**** Data listing

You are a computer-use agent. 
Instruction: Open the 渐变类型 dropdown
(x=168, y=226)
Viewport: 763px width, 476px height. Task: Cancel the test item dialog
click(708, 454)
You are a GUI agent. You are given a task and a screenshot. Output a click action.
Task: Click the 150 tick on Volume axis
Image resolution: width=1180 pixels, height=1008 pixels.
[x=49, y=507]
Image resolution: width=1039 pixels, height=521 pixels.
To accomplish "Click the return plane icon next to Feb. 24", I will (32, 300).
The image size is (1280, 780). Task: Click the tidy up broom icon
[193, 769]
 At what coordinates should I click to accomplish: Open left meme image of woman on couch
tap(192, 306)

********

> _Task objective_:
Tally the lines in the records that contain "agent", then give only the tally.

> _Task solution_:
2